Each entry should be quoted word for word, including every mark of punctuation.

Items from a dataset
- - - - -
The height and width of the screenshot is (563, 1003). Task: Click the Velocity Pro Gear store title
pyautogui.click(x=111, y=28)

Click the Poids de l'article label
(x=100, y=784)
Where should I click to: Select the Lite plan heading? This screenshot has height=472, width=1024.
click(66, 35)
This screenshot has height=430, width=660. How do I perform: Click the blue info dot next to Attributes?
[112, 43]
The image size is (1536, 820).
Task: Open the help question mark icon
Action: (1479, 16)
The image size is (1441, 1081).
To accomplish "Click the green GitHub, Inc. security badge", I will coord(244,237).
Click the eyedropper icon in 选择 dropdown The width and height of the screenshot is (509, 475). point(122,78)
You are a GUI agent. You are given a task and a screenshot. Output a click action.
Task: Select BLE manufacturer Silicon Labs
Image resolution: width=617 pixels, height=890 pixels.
- - - - -
→ Answer section:
The height and width of the screenshot is (563, 1003). Task: Click the Velocity Pro Gear store title
pyautogui.click(x=111, y=28)

Click the Poids de l'article label
(x=100, y=784)
Where should I click to: Select the Lite plan heading? This screenshot has height=472, width=1024.
click(66, 35)
This screenshot has height=430, width=660. How do I perform: Click the blue info dot next to Attributes?
[112, 43]
The image size is (1536, 820).
Task: Open the help question mark icon
Action: (1479, 16)
The image size is (1441, 1081).
To accomplish "Click the green GitHub, Inc. security badge", I will coord(244,237).
Click the eyedropper icon in 选择 dropdown The width and height of the screenshot is (509, 475). point(122,78)
You are a GUI agent. You are given a task and a screenshot. Output a click action.
Task: Select BLE manufacturer Silicon Labs
Image resolution: width=617 pixels, height=890 pixels.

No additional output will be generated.